Não sabíamos se ia chover ou não. Um leve nublado ofuscava o crepúsculo, tornando o final da tarde uma noite repentina. O local, que fora uma tradicional estação de trem, agora foi tombado pela prefeitura e é concedido para exposições e eventos culturais. Para esta ocasião, diversas barracas, cada uma intitulada com um nome de bar, vendia apenas sua especialidade em tira-gosto. A cerveja se concentrava em outros balcões, devidamente decorados e de fácil acesso – apenas o preço da latinha (R$4) não era assim tão acessível.
O evento, Comida di Buteco, foi uma competição que durou a semana toda, divulgando os bares tradicionais de Campinas para, neste sábado, premiar o melhor tira-gosto e outras categorias. Como “saideira”, um show do sambista Paulinho da Viola.
A apresentação durou quase duas horas e me surpreendeu por aquilo que eu já sabia: a comprovação invejável da serenidade do compositor carioca. Com uma voz sutil, um sorriso permanente que se tornava onipresente entre todo o público, Paulinho da Viola apresentou desde canções mais famosas até sambas que, segundo o próprio cantor no prefácio dessas músicas, eram raros e desconhecidos.

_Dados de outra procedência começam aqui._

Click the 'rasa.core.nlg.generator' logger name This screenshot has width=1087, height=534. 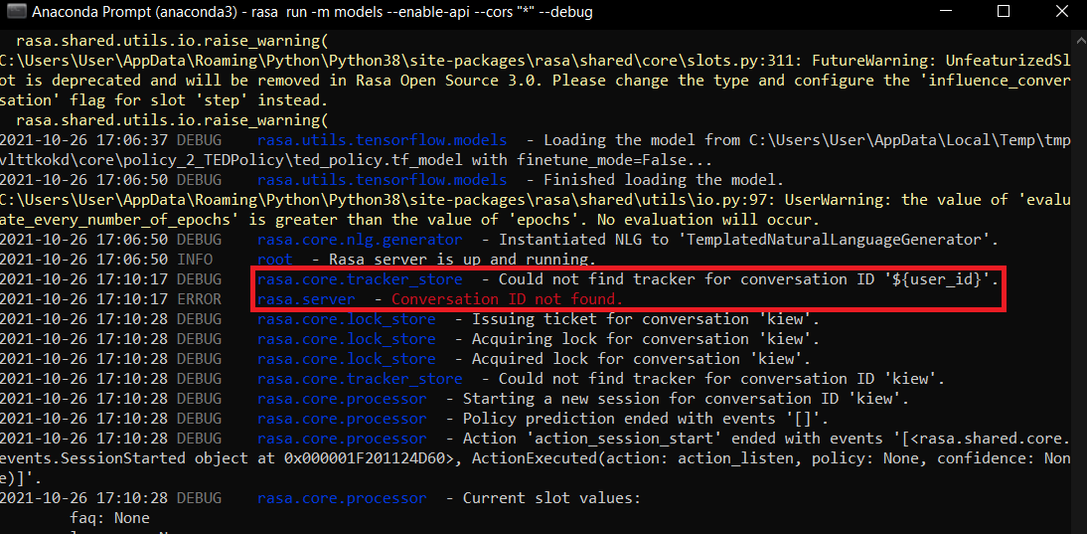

Este foi um dos sambas citados por Paulinho. Segundo ele, foi uma letra que Arnaldo Antunes fez junto com Marisa Monte em cima de uma melodia que Paulinho achou guardada nem um cassete antigo.
Sinceramente? Não guardei os nomes de todas as canções e nem irei atrás do repertório deste show. Apenas a presença do Paulinho, com essa alegria contagiante, mas sem ser enérgica (e não há pejorativos nessa frase), já foi o suficiente.

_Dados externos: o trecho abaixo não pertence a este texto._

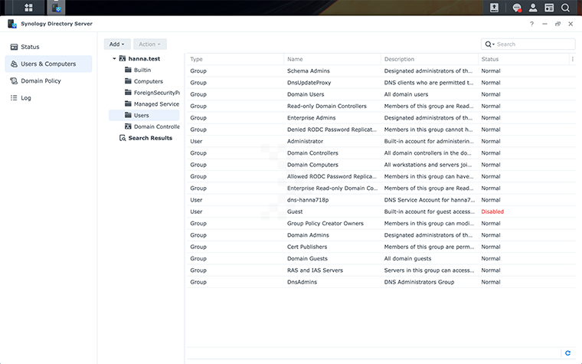
Task: Open the notifications chat bubble icon
Action: pyautogui.click(x=517, y=8)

Ao final do show, pensei em ir ao show-tributo para Howlin’ Wolf, mas após 8 horas de trabalho e mais umas 5 horas no evento “botequístico”, concluí que meu dia terminara.
No domingo, acordei com senões por conta do cansaço, mas logo me aprontei para me dirigir até o nostálgico CCC (Centro de Convivência de Campinas) e assistir a nova programação da OSMC (Orquestra Sinfônica Municipal de Campinas).
A programação deste fim-de-semana abriu com uma fanfarra de Paul Dukas, que precede o início do balé “La Péri”. Após reger esta peça apenas com metais, o maestro Karl Martin, em companhia de toda a orquestra, apresentou a “Serenata para cordas Op. 48 em Dó”, de Tchaikovsky. A obra me pareceu muito bem executada, mas não me convenceu de sua abordagem passional. De qualquer forma, foi meu primeiro contato com ela e essa desconfiança talvez se explique pelo ineditismo.
Após o intervalo, “Quadros de uma Exposição”, do russo Modest Mussorgsky. Uma peça de 1874 com uma temática genial: idealizar, através dos sons, uma visita a uma exposição de pintura. Os quadros escolhidos por Mussorgsky para fazer a “trilha-sonora” são de autoria do pintor Viktor Hartman. A peça foi composta apenas para piano, mas sofreu várias transcrições para orquestra. A mais famosa foi de Maurice Ravel, em 1922.
Alguns quadros que basearam o itinerário do compositor
Apesar do intuito descritivo, Mussorgsky ousou ao incluir novas imagens nos quadros já existentes. É o caso do movimento “Tuileries (Disputa de crianças após um jogo)”, baseado num quadro de Hartman onde o jardim está vazio, sendo as crianças uma criação do compositor. A obra é relativamente esquisita, com algumas quebras estranhas e uma variação sobre um tema às vezes evocado (nos movimentos “Promenade” – “Passeio”).
Para finalizar este long post (se é que ainda tem gente lendo até aqui…), tenho duas indicações para fazer:
– Há um documentário sobre o Paulinho, “Meu Tempo é Hoje”, que traz justamente uma abordagem poética dessa serenidade do compositor e sua relação com o tempo, além de traçar seu caminho no samba através da velha-guarda da Portela.
– Sugiro a todos uma visita, mesmo que esporádica, aos concertos sinfônicos. Aqui em Campinas existe a OSMC, em São Paulo provavelmente além da OSESP existem várias outras opções. De qualquer forma, a sensação de ouvir uma orquestra ao vivo é realmente muito interessante, seja com o intuito que for. Às vezes fico vigiando aqueles que pouco aparecem (como é comum no caso dos percussionistas) ou os olhares rápidos dos músicos para o regente. O importante é a experiência de presenciar uma sinfônica.